Oil futures rallied in the early morning hours after Saudi Arabia accused Iran of ordering attacks on its key oil pipeline this week, escalating concerns of military conflict in the heart of world’s oil producing region.
Bloomberg reported that Saudi Arabia launched a retaliatory strike Wednesday night against Houthi positions in Yemen, while also sending a letter to the United Nations Security Council blaming Iran for an “act of terror” on its oil infrastructure. The United States reportedly pulled out non-emergency personnel from its embassy in Iraq, citing threats from Iranian-backed forces.
Saudi Aramco halted oil flow through the East-West Pipeline this week after explosive drone attack caused fire at pumping stations, while the current production and exports from the kingdom remained unaffected.
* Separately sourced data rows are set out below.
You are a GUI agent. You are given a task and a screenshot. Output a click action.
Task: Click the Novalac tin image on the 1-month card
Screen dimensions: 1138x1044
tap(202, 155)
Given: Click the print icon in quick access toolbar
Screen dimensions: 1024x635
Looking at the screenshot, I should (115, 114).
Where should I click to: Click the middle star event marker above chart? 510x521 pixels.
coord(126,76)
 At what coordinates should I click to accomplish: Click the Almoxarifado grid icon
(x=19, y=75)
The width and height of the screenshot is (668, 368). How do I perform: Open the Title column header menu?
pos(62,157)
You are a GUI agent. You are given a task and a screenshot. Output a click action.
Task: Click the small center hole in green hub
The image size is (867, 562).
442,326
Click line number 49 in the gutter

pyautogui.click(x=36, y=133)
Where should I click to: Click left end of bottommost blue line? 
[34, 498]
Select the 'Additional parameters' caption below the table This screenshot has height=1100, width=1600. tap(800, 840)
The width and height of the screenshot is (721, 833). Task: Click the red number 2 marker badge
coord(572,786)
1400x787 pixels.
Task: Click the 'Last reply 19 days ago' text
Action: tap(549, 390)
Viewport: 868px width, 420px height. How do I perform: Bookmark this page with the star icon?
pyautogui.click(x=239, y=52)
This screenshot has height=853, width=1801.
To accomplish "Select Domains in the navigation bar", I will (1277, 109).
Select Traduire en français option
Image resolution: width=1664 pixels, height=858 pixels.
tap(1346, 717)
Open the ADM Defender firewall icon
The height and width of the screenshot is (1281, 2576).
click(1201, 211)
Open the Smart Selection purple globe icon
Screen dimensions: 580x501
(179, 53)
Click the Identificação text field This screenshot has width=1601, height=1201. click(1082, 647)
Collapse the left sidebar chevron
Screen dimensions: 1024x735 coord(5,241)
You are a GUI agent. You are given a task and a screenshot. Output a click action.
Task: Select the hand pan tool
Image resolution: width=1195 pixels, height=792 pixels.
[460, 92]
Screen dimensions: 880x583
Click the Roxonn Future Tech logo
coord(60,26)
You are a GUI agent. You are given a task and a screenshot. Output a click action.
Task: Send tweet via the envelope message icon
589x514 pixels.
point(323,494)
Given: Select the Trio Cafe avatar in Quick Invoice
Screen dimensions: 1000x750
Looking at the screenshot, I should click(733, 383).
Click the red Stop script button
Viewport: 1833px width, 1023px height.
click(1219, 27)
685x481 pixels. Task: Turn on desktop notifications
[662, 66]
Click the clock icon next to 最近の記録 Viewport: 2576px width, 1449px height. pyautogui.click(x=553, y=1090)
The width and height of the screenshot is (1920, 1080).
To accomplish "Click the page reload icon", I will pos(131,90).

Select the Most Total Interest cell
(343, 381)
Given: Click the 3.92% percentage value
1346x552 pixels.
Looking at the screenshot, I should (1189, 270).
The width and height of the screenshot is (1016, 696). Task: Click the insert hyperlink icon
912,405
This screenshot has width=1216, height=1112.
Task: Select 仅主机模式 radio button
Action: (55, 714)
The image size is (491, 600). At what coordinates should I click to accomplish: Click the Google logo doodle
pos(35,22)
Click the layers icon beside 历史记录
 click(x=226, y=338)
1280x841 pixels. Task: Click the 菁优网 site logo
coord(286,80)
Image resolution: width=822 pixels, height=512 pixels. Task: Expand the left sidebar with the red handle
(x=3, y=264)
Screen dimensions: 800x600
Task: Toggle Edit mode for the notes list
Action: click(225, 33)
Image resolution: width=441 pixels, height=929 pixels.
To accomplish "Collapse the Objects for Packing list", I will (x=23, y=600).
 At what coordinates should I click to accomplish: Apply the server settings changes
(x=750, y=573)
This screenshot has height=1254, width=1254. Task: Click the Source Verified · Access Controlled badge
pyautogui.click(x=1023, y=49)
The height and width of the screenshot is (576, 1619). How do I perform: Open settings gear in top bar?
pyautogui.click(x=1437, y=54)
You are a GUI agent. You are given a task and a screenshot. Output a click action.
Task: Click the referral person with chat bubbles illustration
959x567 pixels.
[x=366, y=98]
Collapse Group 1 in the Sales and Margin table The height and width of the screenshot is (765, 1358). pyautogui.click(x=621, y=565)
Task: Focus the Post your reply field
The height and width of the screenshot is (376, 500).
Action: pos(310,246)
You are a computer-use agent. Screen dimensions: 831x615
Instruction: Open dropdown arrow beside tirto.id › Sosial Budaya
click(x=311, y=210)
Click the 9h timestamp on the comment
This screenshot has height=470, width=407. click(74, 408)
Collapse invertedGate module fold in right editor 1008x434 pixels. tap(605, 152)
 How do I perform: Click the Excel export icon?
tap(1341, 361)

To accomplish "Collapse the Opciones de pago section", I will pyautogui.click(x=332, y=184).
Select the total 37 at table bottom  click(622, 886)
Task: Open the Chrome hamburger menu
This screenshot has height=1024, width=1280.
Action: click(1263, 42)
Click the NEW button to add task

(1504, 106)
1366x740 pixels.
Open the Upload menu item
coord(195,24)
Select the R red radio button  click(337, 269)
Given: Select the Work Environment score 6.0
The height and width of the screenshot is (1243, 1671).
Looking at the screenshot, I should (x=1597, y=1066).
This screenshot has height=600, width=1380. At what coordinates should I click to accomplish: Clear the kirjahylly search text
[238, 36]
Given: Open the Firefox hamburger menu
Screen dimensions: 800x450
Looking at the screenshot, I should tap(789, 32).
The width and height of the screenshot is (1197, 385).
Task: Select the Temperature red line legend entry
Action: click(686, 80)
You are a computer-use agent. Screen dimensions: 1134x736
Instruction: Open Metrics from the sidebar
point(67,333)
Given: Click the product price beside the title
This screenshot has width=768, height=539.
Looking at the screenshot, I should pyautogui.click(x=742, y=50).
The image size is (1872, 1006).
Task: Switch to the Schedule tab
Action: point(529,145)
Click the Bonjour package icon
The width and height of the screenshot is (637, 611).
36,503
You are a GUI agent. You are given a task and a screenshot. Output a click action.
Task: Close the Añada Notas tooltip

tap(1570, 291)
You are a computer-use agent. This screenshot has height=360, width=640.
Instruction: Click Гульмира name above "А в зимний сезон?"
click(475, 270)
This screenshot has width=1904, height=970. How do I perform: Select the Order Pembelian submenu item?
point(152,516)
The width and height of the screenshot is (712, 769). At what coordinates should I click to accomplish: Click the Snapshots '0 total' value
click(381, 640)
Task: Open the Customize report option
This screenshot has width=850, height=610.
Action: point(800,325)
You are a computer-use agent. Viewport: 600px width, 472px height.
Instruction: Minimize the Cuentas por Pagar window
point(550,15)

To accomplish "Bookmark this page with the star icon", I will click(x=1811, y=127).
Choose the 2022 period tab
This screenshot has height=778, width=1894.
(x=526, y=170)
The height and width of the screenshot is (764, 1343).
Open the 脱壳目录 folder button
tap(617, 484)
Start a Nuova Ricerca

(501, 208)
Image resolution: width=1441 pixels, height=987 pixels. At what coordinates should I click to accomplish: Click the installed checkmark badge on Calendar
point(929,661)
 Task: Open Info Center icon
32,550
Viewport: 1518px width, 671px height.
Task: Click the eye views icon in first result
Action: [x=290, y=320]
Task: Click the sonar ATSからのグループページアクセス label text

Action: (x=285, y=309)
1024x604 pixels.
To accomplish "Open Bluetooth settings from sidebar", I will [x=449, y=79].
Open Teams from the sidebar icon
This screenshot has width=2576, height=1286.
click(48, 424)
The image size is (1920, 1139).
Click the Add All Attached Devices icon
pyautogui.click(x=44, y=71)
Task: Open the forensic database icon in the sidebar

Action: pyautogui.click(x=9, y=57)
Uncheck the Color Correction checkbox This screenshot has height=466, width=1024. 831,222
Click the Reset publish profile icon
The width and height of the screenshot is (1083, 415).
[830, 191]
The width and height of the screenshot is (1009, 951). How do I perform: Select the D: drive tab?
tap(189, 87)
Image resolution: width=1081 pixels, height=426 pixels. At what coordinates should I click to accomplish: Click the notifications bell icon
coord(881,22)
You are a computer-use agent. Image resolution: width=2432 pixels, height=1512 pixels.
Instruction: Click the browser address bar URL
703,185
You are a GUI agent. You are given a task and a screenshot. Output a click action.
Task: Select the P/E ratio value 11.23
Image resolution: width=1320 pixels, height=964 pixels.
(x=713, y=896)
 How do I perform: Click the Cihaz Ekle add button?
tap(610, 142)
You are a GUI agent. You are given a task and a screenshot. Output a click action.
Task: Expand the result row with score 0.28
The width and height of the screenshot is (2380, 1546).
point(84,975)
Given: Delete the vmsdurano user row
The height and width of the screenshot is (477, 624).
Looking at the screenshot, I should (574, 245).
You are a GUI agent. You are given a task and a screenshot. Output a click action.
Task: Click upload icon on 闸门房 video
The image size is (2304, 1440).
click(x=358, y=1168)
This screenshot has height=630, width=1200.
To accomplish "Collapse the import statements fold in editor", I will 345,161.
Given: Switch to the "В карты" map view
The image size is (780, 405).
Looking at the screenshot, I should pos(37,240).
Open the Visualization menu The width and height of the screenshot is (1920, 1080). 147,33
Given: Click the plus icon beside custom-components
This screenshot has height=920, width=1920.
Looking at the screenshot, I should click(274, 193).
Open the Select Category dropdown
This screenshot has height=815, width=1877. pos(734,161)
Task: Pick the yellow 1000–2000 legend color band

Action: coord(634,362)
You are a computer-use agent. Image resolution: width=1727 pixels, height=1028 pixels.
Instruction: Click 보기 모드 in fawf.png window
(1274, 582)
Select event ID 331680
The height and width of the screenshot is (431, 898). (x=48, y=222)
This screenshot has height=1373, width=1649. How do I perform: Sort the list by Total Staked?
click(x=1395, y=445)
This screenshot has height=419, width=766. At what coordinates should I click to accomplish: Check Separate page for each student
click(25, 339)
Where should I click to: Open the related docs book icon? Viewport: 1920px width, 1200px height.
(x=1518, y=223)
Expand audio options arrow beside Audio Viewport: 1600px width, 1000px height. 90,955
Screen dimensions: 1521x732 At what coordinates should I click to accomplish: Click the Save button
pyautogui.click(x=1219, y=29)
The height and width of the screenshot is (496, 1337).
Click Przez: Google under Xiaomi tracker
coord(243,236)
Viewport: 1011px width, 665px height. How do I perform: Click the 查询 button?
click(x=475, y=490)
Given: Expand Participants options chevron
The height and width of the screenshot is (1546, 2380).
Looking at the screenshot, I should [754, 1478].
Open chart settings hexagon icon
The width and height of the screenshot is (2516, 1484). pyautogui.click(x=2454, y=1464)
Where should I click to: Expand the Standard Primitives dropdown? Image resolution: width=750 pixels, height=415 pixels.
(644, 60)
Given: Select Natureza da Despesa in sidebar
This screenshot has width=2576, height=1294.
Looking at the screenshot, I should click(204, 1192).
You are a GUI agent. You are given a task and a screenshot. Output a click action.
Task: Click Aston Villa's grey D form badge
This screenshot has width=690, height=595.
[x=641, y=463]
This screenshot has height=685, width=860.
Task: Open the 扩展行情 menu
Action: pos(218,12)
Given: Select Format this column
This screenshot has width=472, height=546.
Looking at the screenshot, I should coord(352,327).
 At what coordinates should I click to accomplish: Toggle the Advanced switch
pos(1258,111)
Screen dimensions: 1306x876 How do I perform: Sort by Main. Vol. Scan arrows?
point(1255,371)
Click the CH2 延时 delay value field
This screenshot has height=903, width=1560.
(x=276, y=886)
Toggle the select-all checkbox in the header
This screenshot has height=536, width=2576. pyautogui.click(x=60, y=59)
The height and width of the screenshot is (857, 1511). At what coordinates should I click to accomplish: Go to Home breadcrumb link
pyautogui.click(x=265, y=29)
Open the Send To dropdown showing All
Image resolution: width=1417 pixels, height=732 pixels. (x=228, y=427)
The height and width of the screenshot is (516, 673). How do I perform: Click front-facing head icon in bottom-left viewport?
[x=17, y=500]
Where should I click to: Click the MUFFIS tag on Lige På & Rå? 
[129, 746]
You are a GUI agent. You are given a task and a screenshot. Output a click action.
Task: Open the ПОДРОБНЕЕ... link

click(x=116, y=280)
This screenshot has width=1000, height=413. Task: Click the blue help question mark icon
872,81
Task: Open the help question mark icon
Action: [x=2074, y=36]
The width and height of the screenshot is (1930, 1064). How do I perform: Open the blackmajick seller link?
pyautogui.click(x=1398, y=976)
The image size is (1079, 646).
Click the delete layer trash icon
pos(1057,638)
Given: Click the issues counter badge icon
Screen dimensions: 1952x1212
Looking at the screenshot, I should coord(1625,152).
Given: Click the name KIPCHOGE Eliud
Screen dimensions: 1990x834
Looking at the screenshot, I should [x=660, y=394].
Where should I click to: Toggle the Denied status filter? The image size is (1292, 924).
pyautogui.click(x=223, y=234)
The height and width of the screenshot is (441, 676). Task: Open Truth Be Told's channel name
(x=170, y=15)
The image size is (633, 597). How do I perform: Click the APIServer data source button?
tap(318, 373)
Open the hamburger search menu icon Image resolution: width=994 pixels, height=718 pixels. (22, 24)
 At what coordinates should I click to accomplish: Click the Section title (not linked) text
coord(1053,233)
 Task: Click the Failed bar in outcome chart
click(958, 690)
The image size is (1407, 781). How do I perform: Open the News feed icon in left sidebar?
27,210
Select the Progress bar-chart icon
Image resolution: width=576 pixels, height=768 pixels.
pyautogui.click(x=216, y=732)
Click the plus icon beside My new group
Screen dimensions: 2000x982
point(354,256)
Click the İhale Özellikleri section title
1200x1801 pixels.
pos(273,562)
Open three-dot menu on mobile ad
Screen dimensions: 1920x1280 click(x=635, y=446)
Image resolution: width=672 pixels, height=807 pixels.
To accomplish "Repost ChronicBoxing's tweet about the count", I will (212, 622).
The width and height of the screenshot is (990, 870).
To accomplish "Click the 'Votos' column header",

West Texas Intermediate was also supported by lower U.S. crude oil output, down 100,000 bpd in the week ended May 10 to 12.1 million bpd, according to Energy Information Administration data released on Wednesday.
EIA said domestic oil production declined for the second straight week from record high of 12.3 million bpd in late April.
The fall in output correlates with lower operating rigs in the U.S. reported by Baker Hughes, which showed the U.S. oil rig count at 13-1/2 months low as of May 10. Oil futures advanced on Wednesday despite 5.4 million bbl build in U.S. crude inventories, which pushed stocks nearly 2% above the five-year average for this time of the year.
EIA data also showed gasoline stocks fell to the lowest level in six months last week after 1.1 million bpd drop in stockpiles, which was nearly four time above market expectations.
Paris-based International Energy Agency said on Wednesday commercial oil stocks held by OECD were drawn down 25.8 million bbl in March to 2.849 billion bbl, with the decline well above the 4 million bbl five-year average “owing to counter-seasonal crude draws.” In its Monthly Oil Outlook report, the agency detailed that OECD forward supply declined to 59.8 days March, the lowest level since July 2018, pointing to increasingly tightening global oil market.